___ Material provided

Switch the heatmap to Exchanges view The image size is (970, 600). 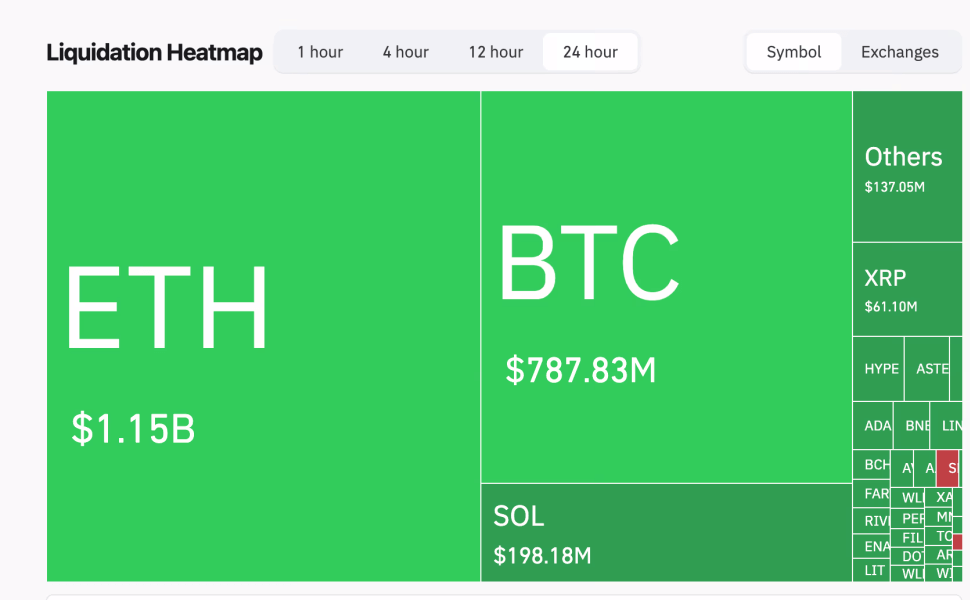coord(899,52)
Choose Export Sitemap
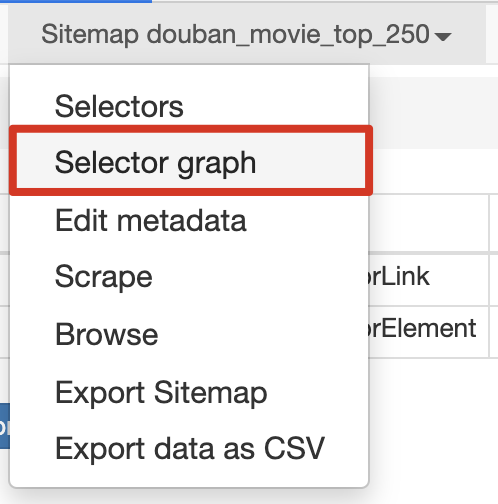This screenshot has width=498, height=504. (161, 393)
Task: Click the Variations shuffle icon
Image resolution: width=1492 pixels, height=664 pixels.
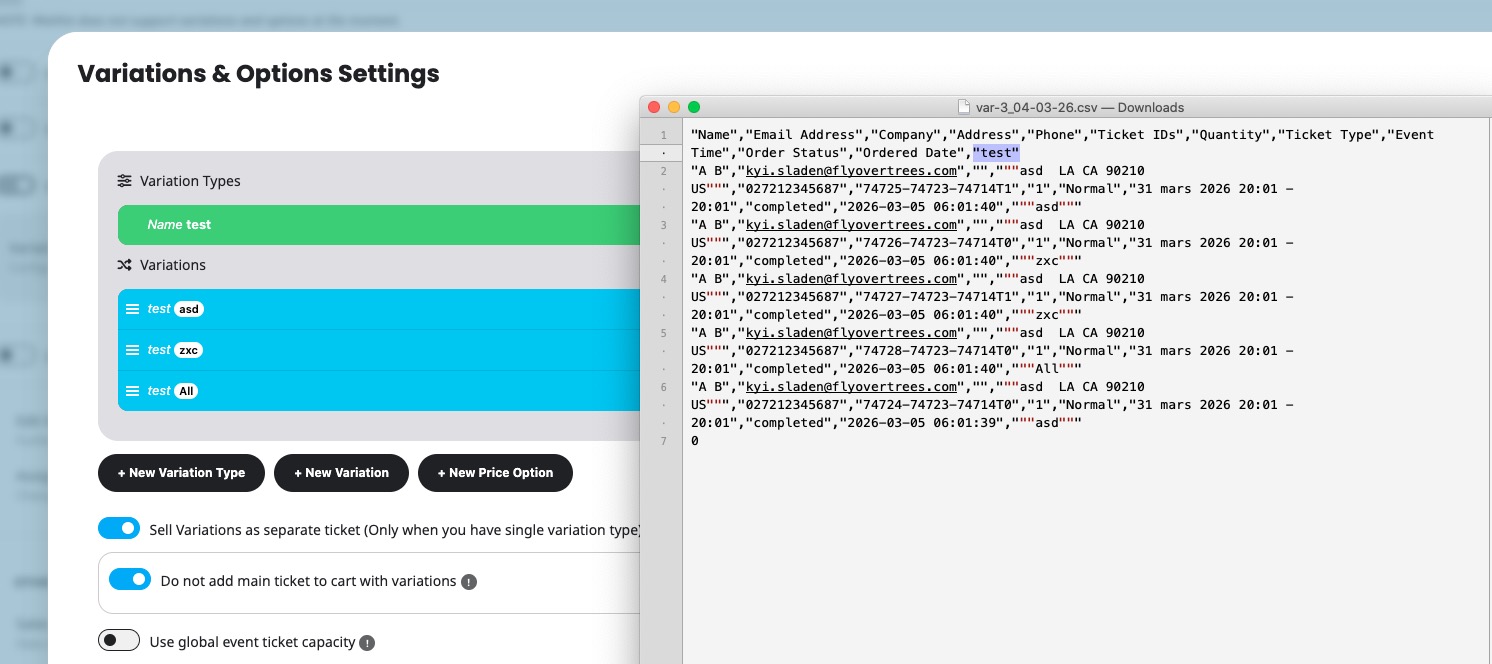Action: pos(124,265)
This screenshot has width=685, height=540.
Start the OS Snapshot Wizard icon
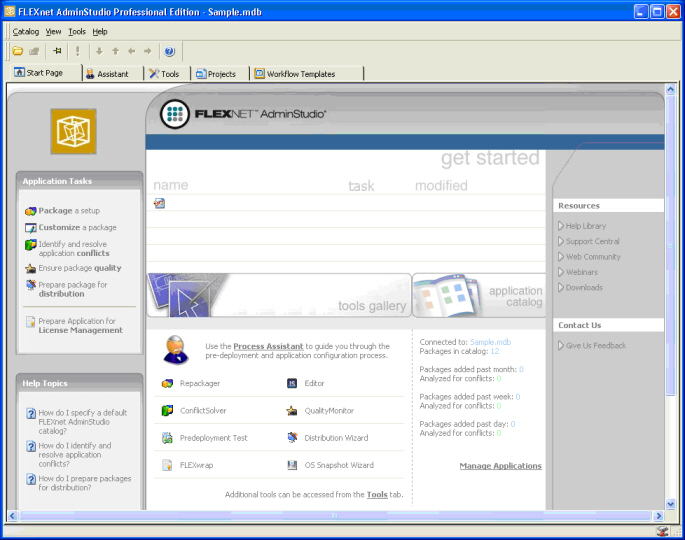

______
___ Material provided

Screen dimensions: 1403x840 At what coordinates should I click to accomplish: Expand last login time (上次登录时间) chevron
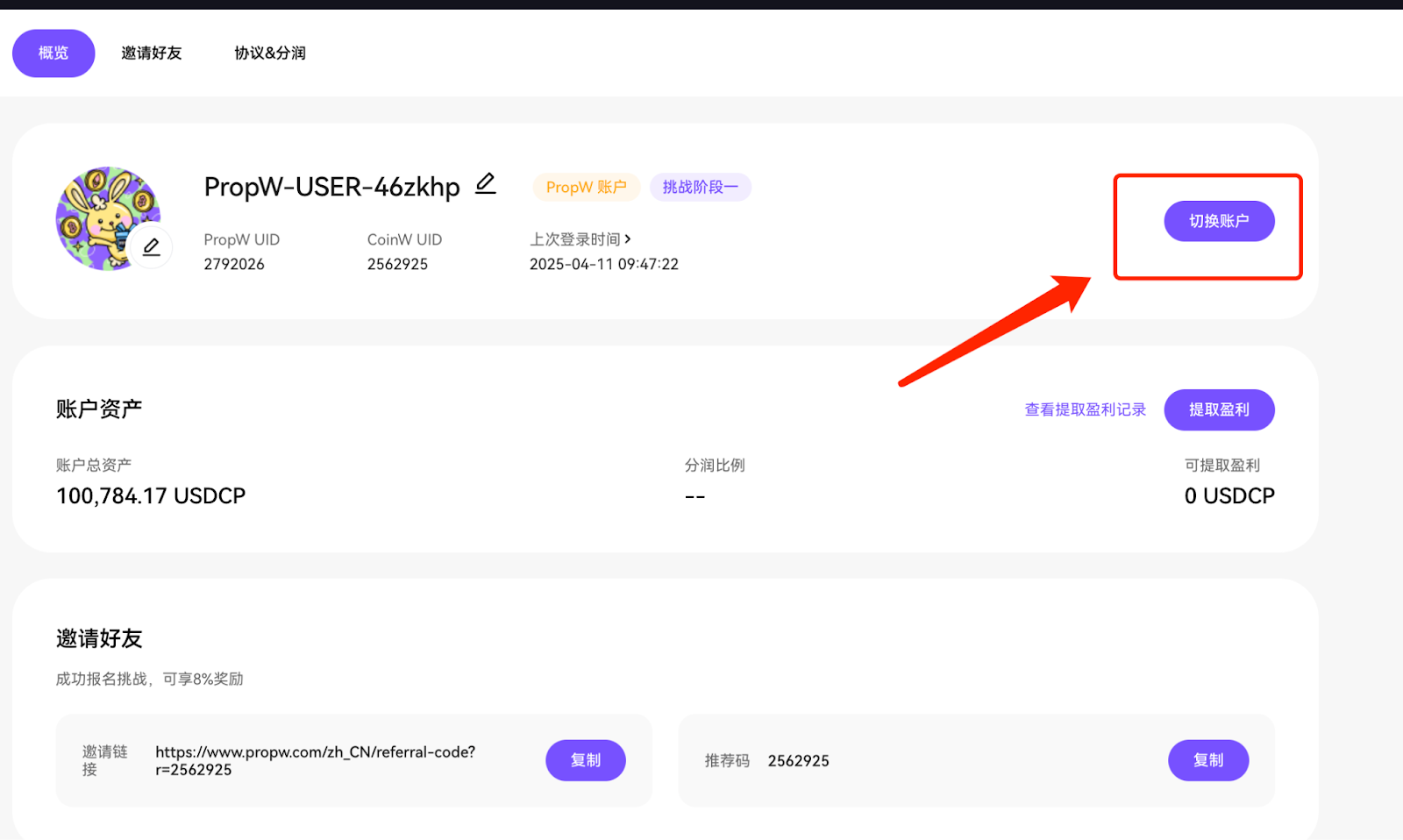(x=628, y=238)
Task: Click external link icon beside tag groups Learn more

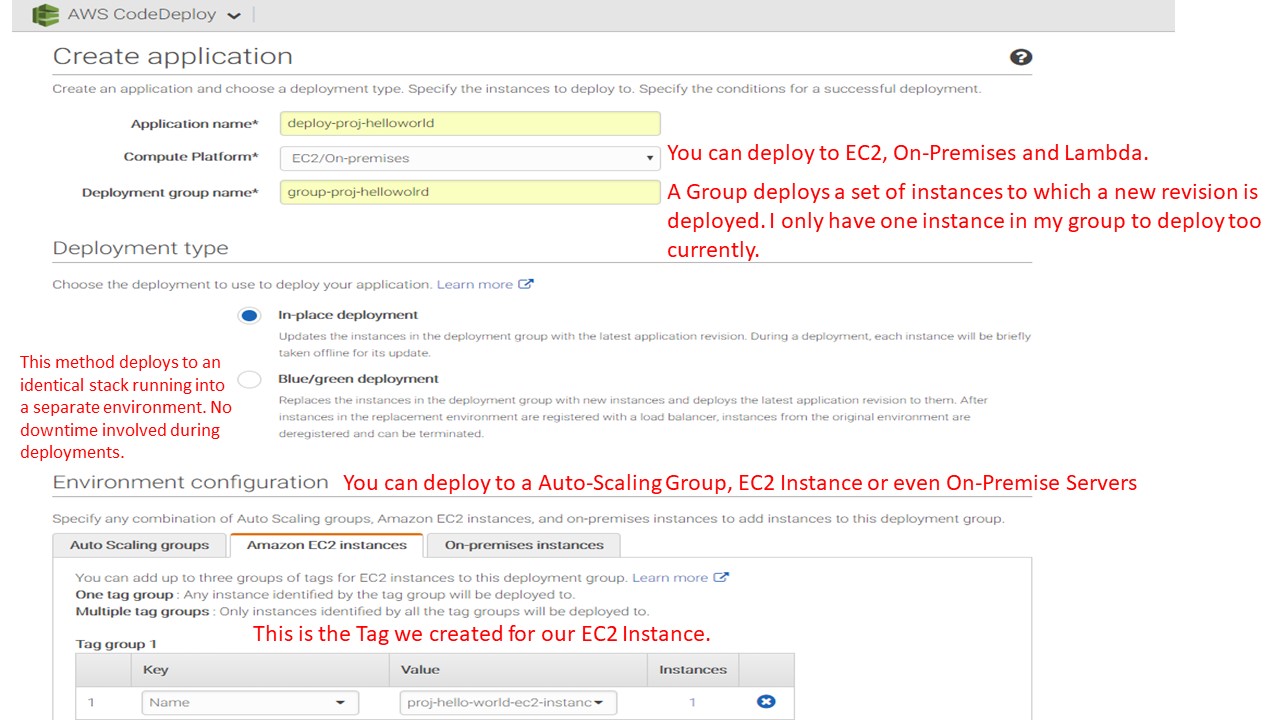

______
___ Material provided

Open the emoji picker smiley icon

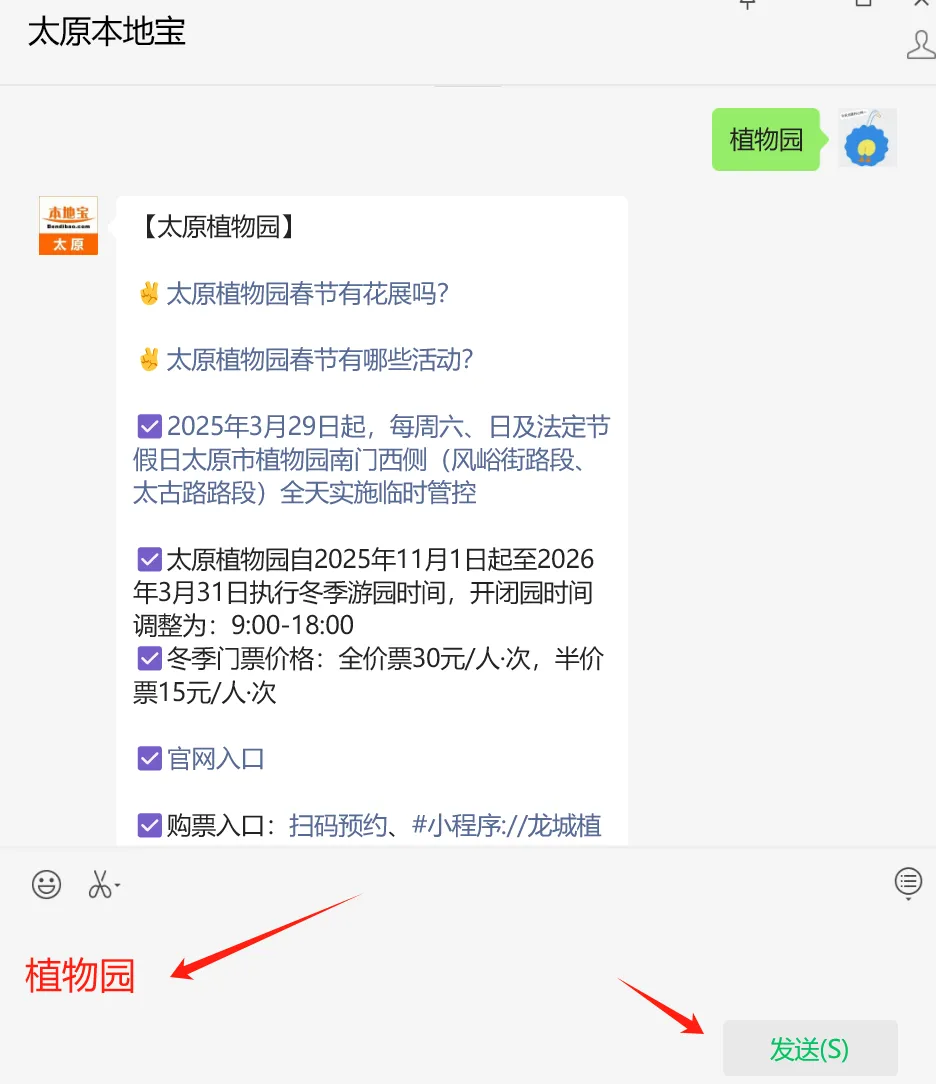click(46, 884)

______

-- What to work on --
Count the lines of the material that include the word "Task", then report only the total.

-- Problem solution --
2